Nigeria Not Prepared To Combat Ebola, Experts say

By Abiose Adelaja Adams

The Nigeria Academy of Science has observed that necessary preventive steps such as effective laboratory diagnosis, strict barrier nursing, public health education and awareness, as well as domestic airport monitoring of travellers, and many more necessary to contain Ebola virus, are yet to be taken in the country.

Responding to the World Health Organisation, WHO, warning on Monday to all West African countries about strengthening their response mechanism to the disease, the Academy’s president, Oyewale Tomori, warns that “If these things are not already on ground by now, we are in trouble, should the disease enter the country today, especially if the strike lingers.”

The renowned professor of Virology dismissed the statement by the minister for information, Labaran Maku, in April that Nigeria has drugs and vaccines in place to deal with the disease.

“It is a flat lie because there are no drugs to treat Ebola, we only treat symptoms and there are no vaccines. Nigeria is not prepared.”

“Ebola virus is very deadly. Every body fluid of an infected person is laden with the virus. That is why a lot of health workers are themselves getting infected. There are no vaccines and there are no drugs to treat it. The drugs available are just to treat the symptoms unlike Lassa fever where you can give drugs,” he explains.

“Also there is no laboratory in Nigeria that can diagnose it. If we have any case in Nigeria now, the samples have to the Center for Disease Control in the U.S which is a shame,” he adds.

Our reporter could not get the project director, Nigerian Center for Disease Control, Abdulsalami Nasidi, to comment as he said that he was in Ghana, attending the WHO meeting which ends on Thursday.

Already, the disease is widespread in Guinea, Sierra Leone and Liberia, which all have border relations with Nigeria and given the itinerant nature of Nigerians who continually have trade and social activities across border, the country is highly at risk.

The World Health Organization reported on Monday that the infection rate in Guinea, Sierra Leone and Liberia stands at 759, including 467 deaths and has thus called the ministers of health in the West African sub-region for a high level meeting in Accra, Ghana.

According to WHO, Ebola disease is an often fatal illness in humans characterized by the sudden onset of fever, intense weakness, muscle pain, headache and sore throat. This is followed by vomiting, diarrhea, rash, impaired kidney and liver function, and in some cases, both internal and external bleeding.


It is introduced to humans through close contact with the blood, secretions, organs or other bodily fluids of infected animals. In Africa, infection has been documented through the handling of infected chimpanzees, gorillas, fruit bats and monkeys.

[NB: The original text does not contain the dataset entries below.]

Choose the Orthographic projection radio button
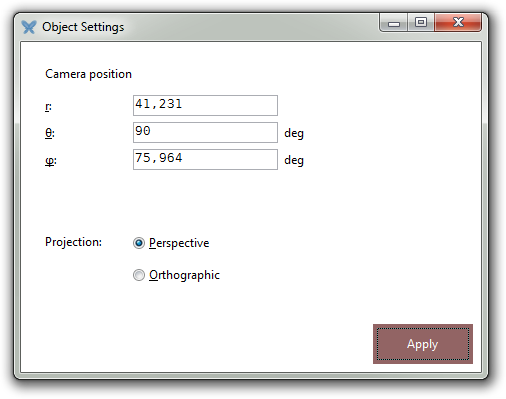[139, 275]
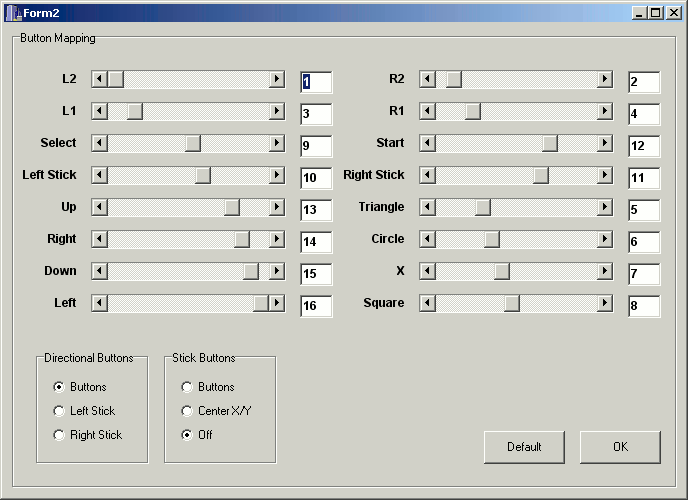
Task: Click the Circle slider thumb
Action: coord(492,239)
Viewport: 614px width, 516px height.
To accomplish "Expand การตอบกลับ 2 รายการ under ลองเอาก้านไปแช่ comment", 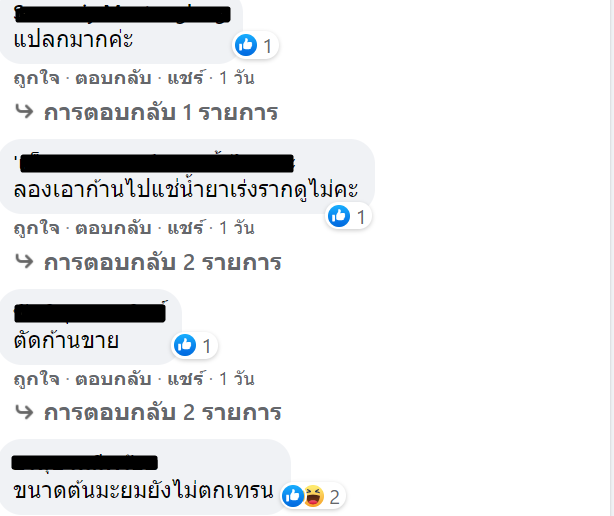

The incubation period is 21 days, but it is reported that men who have recovered from the disease can still transmit the virus through their semen for up to 7 weeks after recovery from illness.

Readiness checklist

According to Tomori, given the speed at which the virus is advancing, by now the government should have put measures in place to monitor entries into the country at the domestic airports.

“It is important for officials at the airport to check everyone coming into the country for the virus. Even after they have certified them okay, they should do a follow up call after three weeks, to find out whether there are reported cases of fever. This is because the incubation period of the disease is 21 days, and it is possible that at the time of the first check, the virus was not detected,” he said.

Also, he said, there should be public awareness, jingles on radio and television on preventive measures the public can take and on prompt reporting of cases of unusual fever.

However, general manager of the Lagos State Emergency Management Agency, LASEMA, Femi Oke Osanyitolu, says the state is ready.

“We are starting from the emergency response, to the planning and then to the mitigation,” he enumerates.

“In emergency response, the health sector has met with all stakeholders where all our doctors have been informed on the disease. All our data collectors in private and public hospitals are well informed, in spite of the current strike; we have back up doctors because we know that this is an emergency. We also have the critical care unit in the hospitals were patients could be isolated,” he said.

He adds that there is currently a sensitization program going on in the local governments where the public is educated.

In reality, in a vox pop of secondary school students in Lagos, only 10 out of 70 students in a class have heard of Ebola virus.

“We are also working with the Ministry of Agriculture, so as to curtail transmission from both live and dead animals and abattoirs,” he stated.

Responding to laboratory diagnosis, Dr. Osayintolu says, if the state runs into challenge in the testing, it has agreements with International reputable laboratories in UK, which can help them with the results.


Ebola first appeared in 1976 in two simultaneous outbreaks in Nzara, Sudan, and Yambuku, Democratic Republic of Congo. The latter was in a village situated near the Ebola River, from which the disease takes its name.

Currently, in Guinea, there are 413 cases and 303 deaths. In Liberia, 107 cases are reported with 65 already dead and in Sierra Leone, 239 infections are reported with 99 deaths reported.

Outcomes of the meeting with the WHO promises to deploy additional experts in the various specialties (epidemiology, social mobilization, case management, data management, and logistics, among others) to support the EVD outbreak response efforts, into West African countries to fight the virus.